Order (Opening Depositions to the Public).
Re: DOJ v. Microsoft II, Case No. 98-CV-1232.
Dated and Filed August 11, 1998.
Source: Clerk of the Court, U.S. District Court, District of Columbia. This document
was created by TLJ by scanning a paper copy, and converting it to HTML.
UNITED STATES DISTRICT COURT
FOR THE DISTRICT OF COLUMBIA
__________________________________ UNITED STATES OF AMERICA,
MICROSOFT CORPORATION,
__________________________________ STATE OF NEW YORK, ex rel.
MICROSOFT CORPORATION,
__________________________________ |
) ) ) ) ) ) Civil Action No. 98-1232 ) ) ) ) ) ) ) ) ) ) ) ) ) ) ) Civil Action No. 98-1233 ) ) ) ) ) ) ) |
ORDER
Upon consideration of the several motions of the New York Times Company, ZDTV, L.L.C., ZDNET, the Seattle Times, Reuters America, Inc., and Bloomberg News (collectively, "intervenors") for leave to intervene to enforce a right of access, pursuant to 15 U.S.C. § 30, to all depositions taken in this action, and in accordance with the proceedings in open court at the hearing of August 11, 1998, it appearing to the Court that the plain language of 15 U.S.C. § 30 mandates that at a minimum the relief sought by intervenors the New York Times Company, ZDTV, ZDNET, and the Seattle Times by their most recent motion must be [begin page 2] granted, but cf., 8 Charles Alan Wright et al., Federal Practice & Procedure § 2041 (2d ed. 1994); Richard L. Marcus, Myth and Reality in Protective Order Litigation, 69 Cornell L. Rev. 1, 39 (Nov. 1983), it is, this 11th day of August, 1998,
ORDERED, that the motions of prospective intervenors, as members of the public, for leave to intervene to enforce a generic "right of access" are granted in part; and it is
FURTHER ORDERED, that intervenors and all other members of the public shall be admitted to all depositions to be taken henceforth in this action, including the deposition of William Gates III, to the extent space is reasonably available to accommodate them consistent with public safety and order; and it is
FURTHER ORDERED, to the extent it may be necessary to enable an interlocutory appeal to be taken herefrom, the Court states pursuant to 28 U.S.C. § 1292(b) that this Order involves a collateral but controlling question of 'Law as to which there is substantial ground for a difference of opinion as to the extent of public access to pretrial proceedings in this action, and that an immediate appeal from this order may materially advance the ultimate termination of the litigation, see Cohen v.

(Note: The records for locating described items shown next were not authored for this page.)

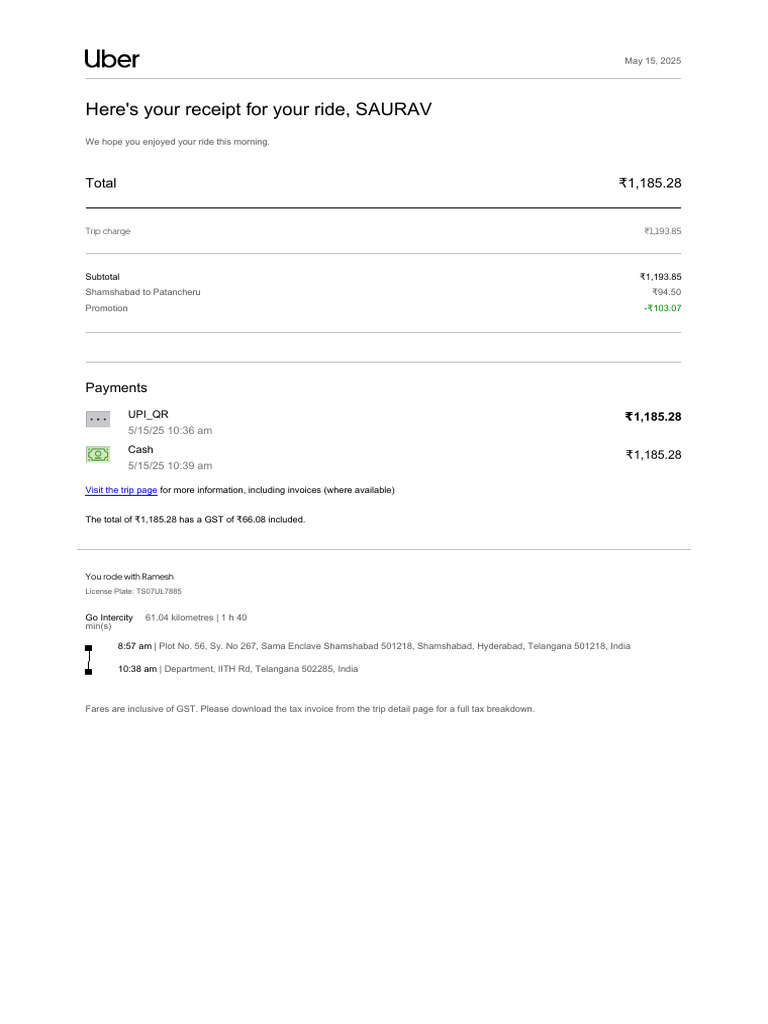Click the UPI_QR payment amount in bold
This screenshot has width=768, height=1024.
click(x=652, y=417)
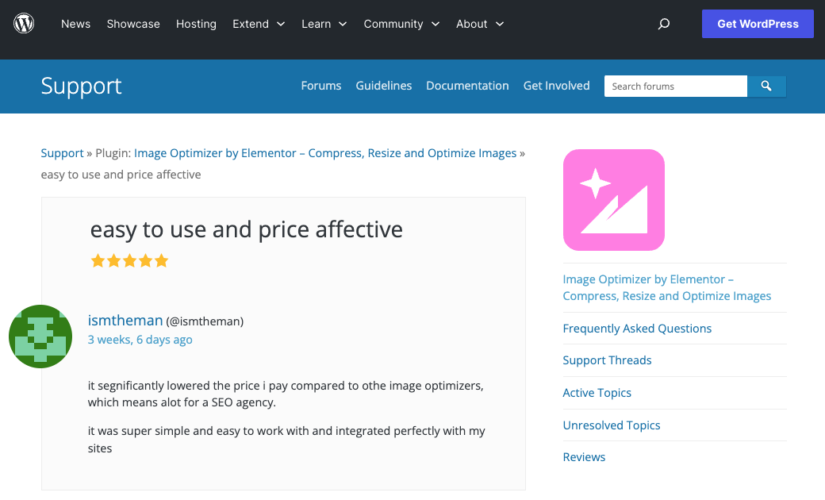View the Unresolved Topics link
This screenshot has height=500, width=825.
tap(611, 425)
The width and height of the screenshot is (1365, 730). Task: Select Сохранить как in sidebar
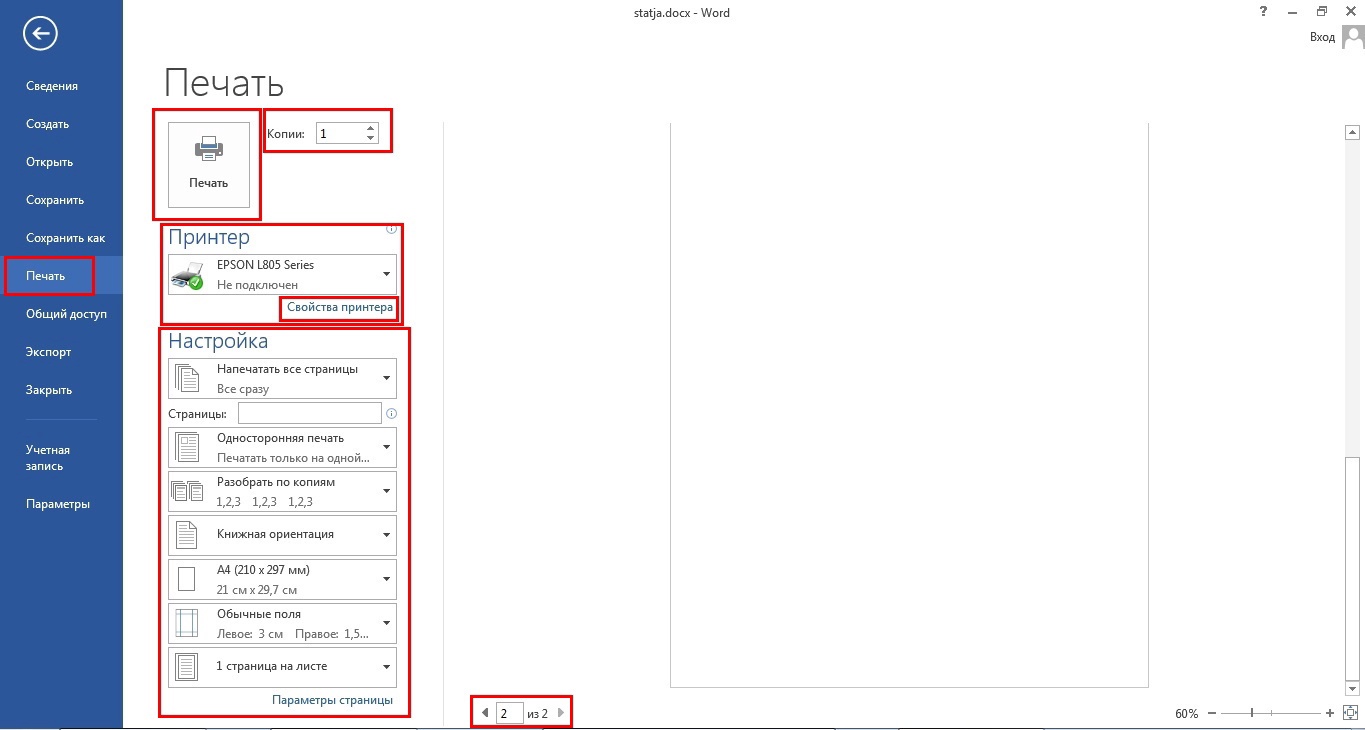65,238
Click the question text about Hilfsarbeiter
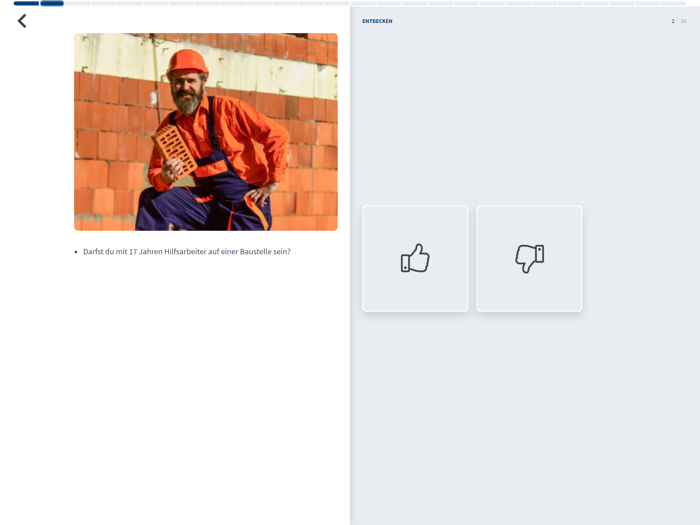Screen dimensions: 700x525 187,252
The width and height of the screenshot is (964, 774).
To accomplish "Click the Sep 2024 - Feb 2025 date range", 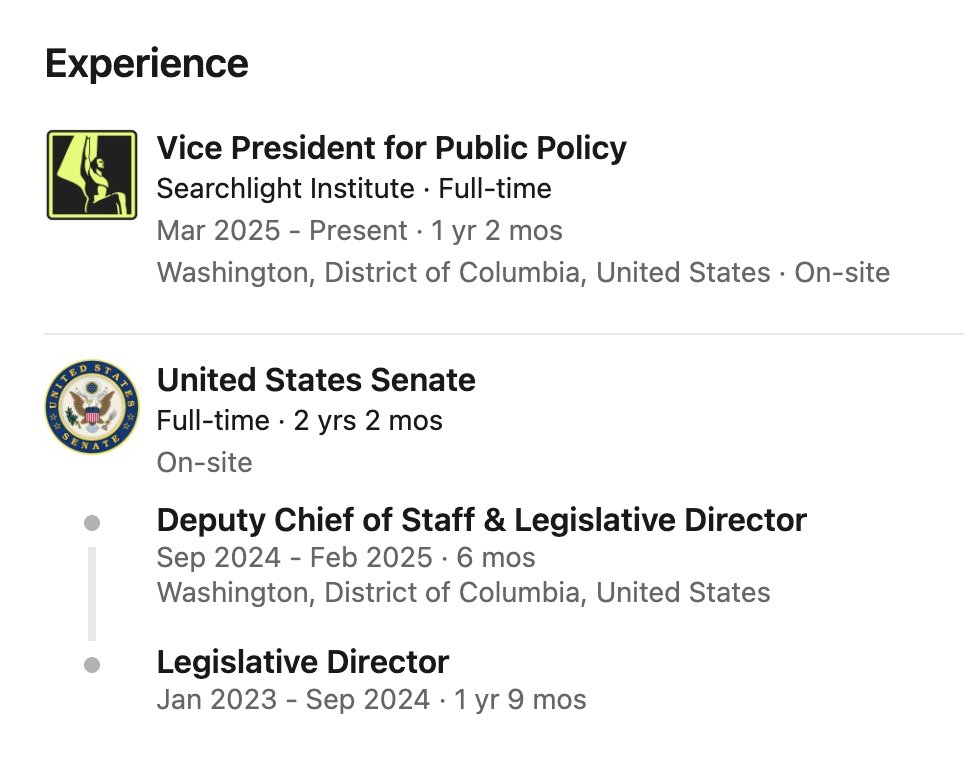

Beneficial Indus. Loan Corp., 337 U.S. 541, 546 (1949); Ficken v. Alvarez, No. 97-5190, 1998 WL 380562, at **1-2 (D.C. Cir. Jul. 10, 1998); and it is
FURTHER ORDERED, that all depositions in this action are stayed pending presentation by intervenors and the parties, for [begin page 3] entry by the Court, of an agreed form of order establishing a protocol for affording access for intervenors and other members of the public to pretrial depositions which comports with 15 U.S.C. S 30, but which also protects the interests of the parties and of third-party deponents in preventing unnecessary disclosure of trade secrets or other confidential information, see United States v. United Fruit Co., 410 F.2d 553 (5th Cir. 1969); United States v. International Bus. Mach., 67 F.R.D. 40 (S.D.N.Y. 1975).